Juan Bautista Alberdi (August 29, 1810 ‚Äď June 19, 1884) was an Argentine political theorist and diplomat. Although he lived most of his life in exile in Montevideo and Chile, he was one of the most influential Argentine liberals of his age.[citation needed]

Juan Bautista Alberdi was born in San Miguel de Tucum√°n, capital city of the province of Tucum√°n, Argentina, in the year of the May Revolution, the beginning of Argentine emancipation from the motherland, Spain. His father, Salvador Alberdi, was a Spanish merchant; his mother, Josefa Ar√°oz y Balderrama, had been born into an Argentine family of Spanish descent.

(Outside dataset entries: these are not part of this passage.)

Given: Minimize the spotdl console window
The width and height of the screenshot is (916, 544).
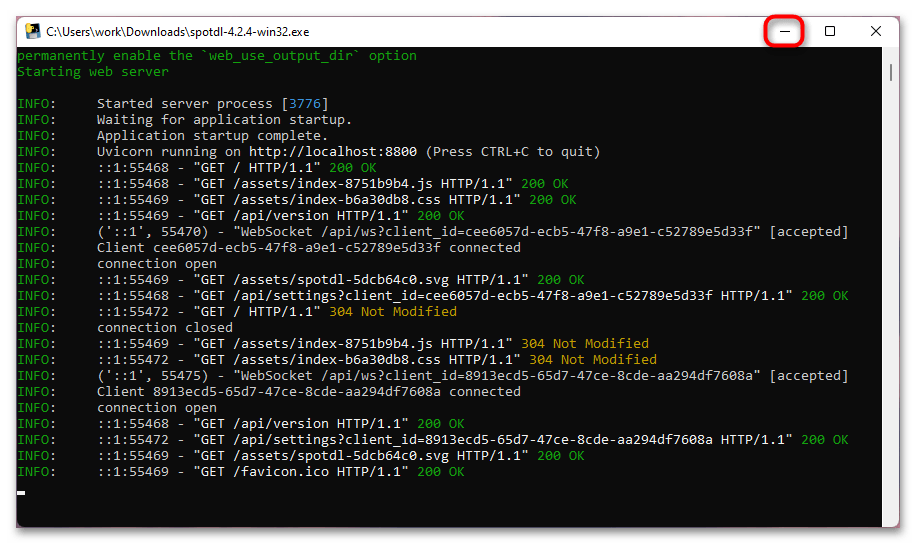Looking at the screenshot, I should click(x=785, y=31).
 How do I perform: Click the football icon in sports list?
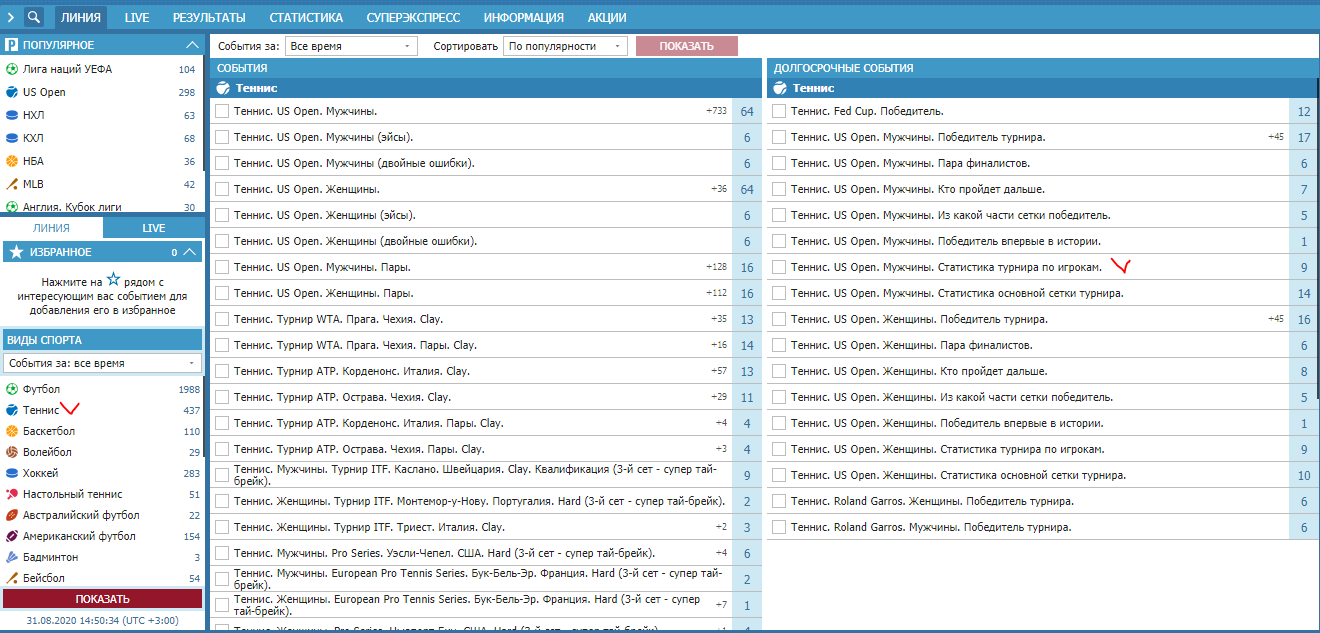point(12,389)
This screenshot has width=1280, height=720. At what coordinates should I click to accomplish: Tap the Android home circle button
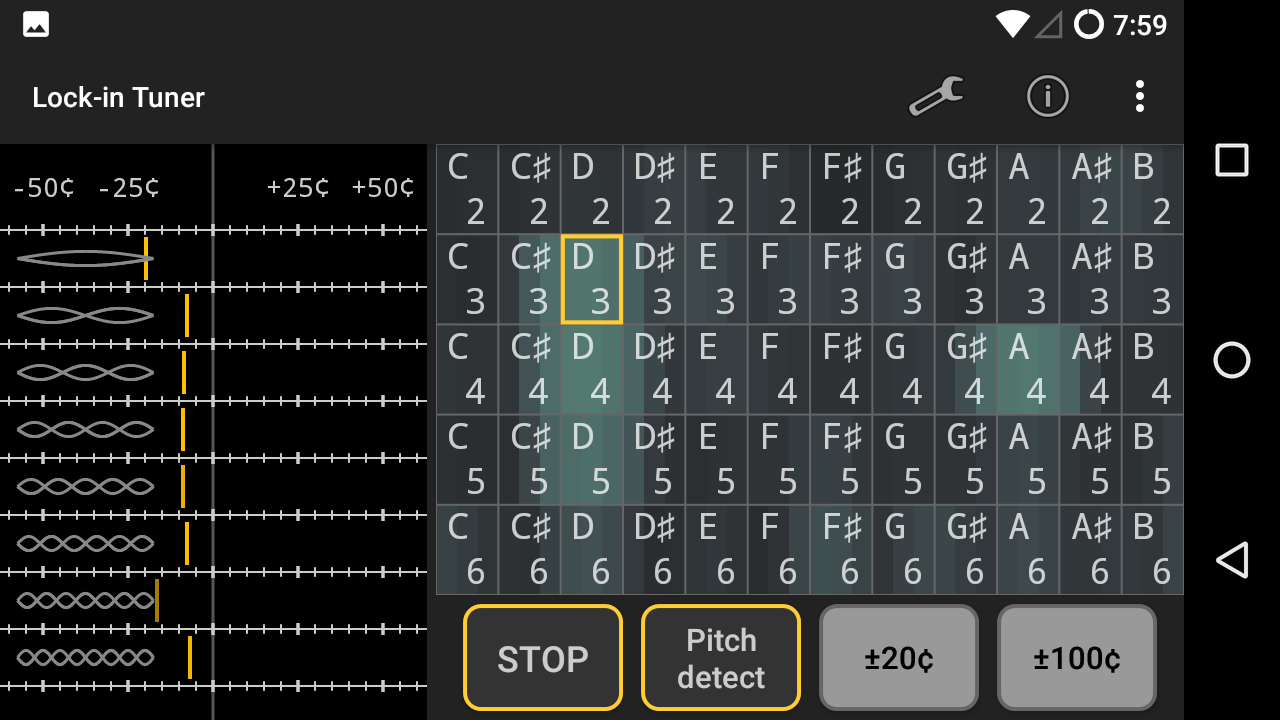tap(1232, 360)
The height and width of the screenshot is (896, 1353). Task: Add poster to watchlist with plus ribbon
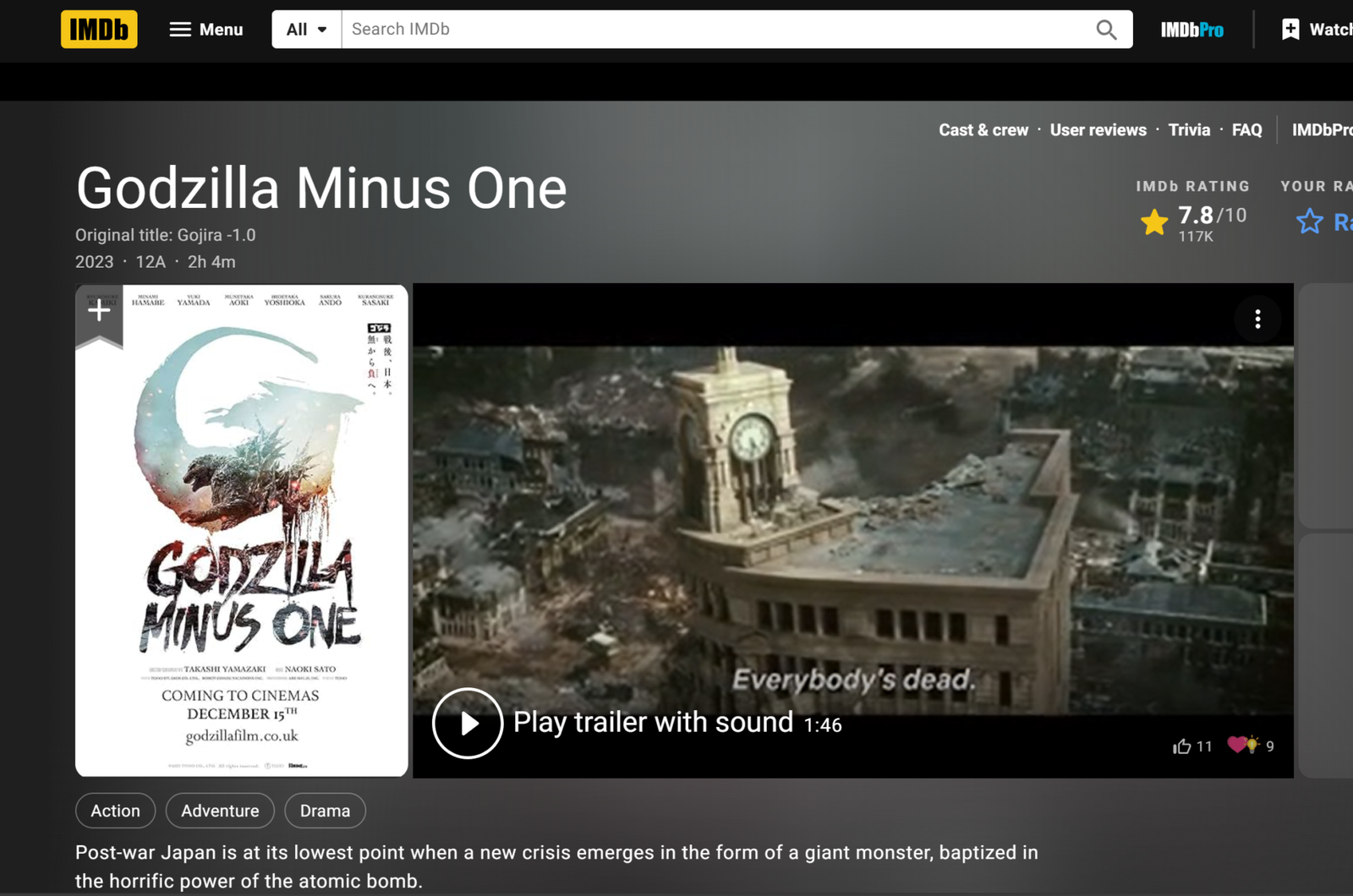[x=99, y=311]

She died as a result of Juan Bautista's birth.

Alberdi's family had supported the Argentine Revolution from the beginning. His father was close to Belgrano, an important revolutionary, who had a decisive influence on the life and work of young Alberdi.

Juan Bautista Alberdi moved at an early age to Buenos Aires, where he studied in the "Colegio de Ciencias Morales" (roughly, a secondary school for study of social sciences). But in 1824, because of his love of music, he briefly and prematurely abandoned his studies. He soon resumed those studies, preparing to become a lawyer. He continued those studies in Córdoba and in 1840 finished them in Montevideo. During this process, his ability to teach himself stands out, besides his formal studies.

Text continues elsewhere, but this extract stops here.